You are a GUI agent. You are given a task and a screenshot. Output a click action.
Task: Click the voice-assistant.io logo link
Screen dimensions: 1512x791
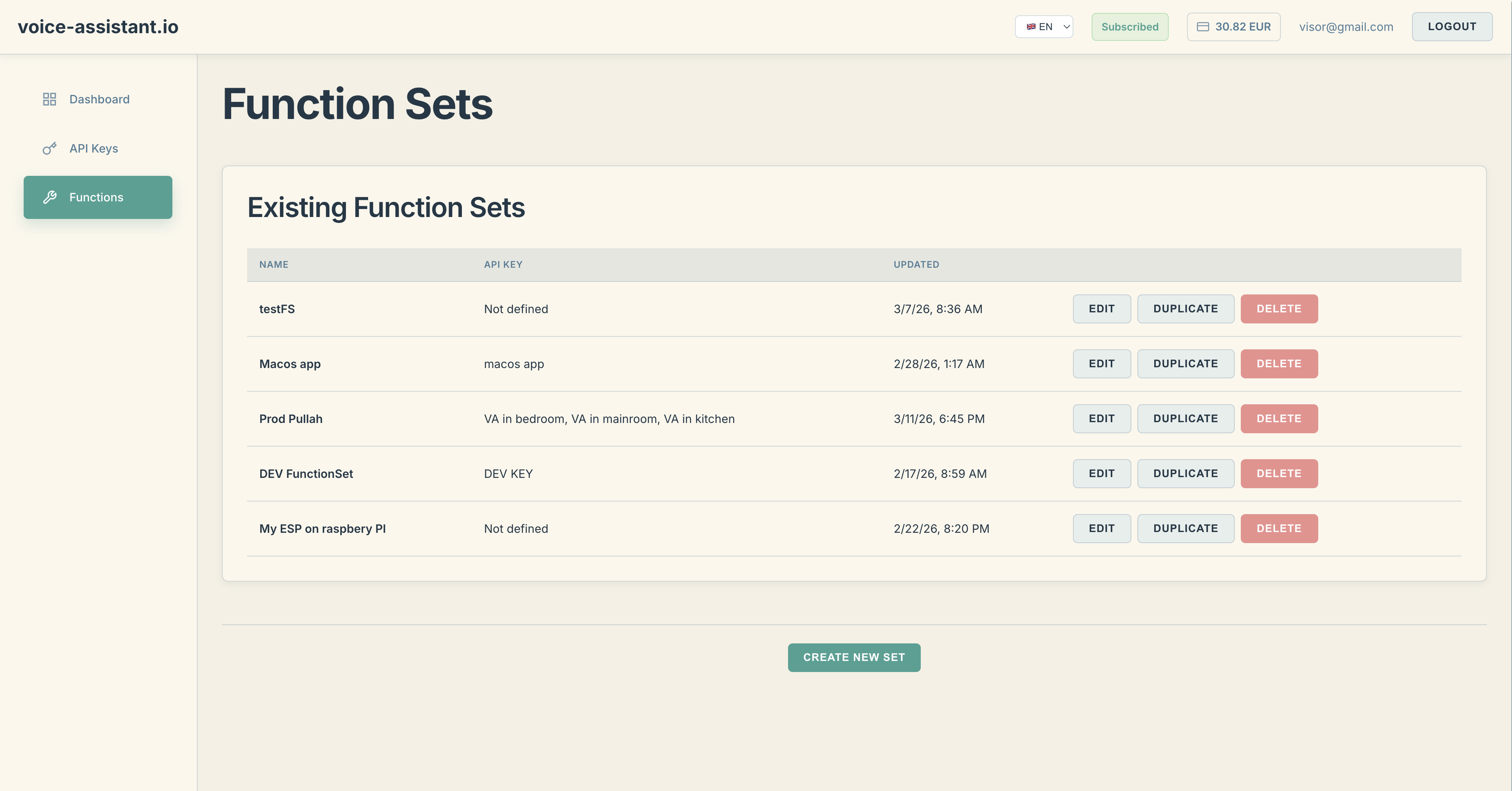click(98, 27)
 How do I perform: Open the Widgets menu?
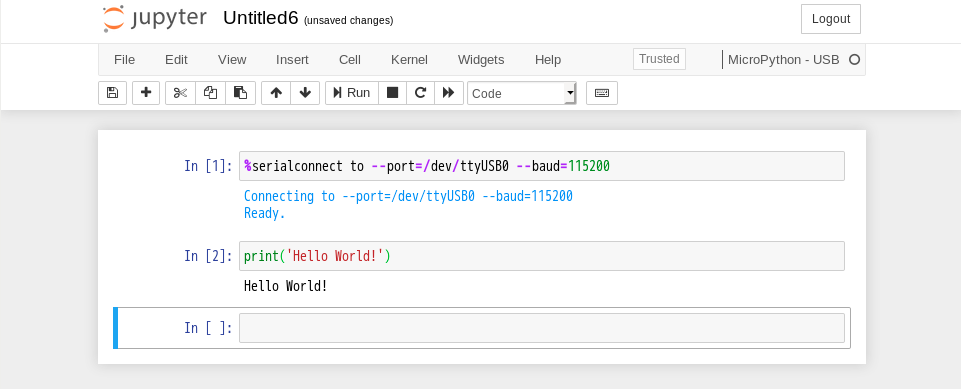(x=481, y=59)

- [TO DO] Rewrite all the rows above with "logo" replaced by "brand" and everything else unchanged. Leave out the pictures.

- [THE ANSWER]
You are a GUI agent. You are given a task and a screenshot. Output a click action.
Task: Click the voice-assistant.io brand link
Screen dimensions: 1512x791
click(98, 27)
 How do I perform: Open the Widgets menu?
(x=481, y=59)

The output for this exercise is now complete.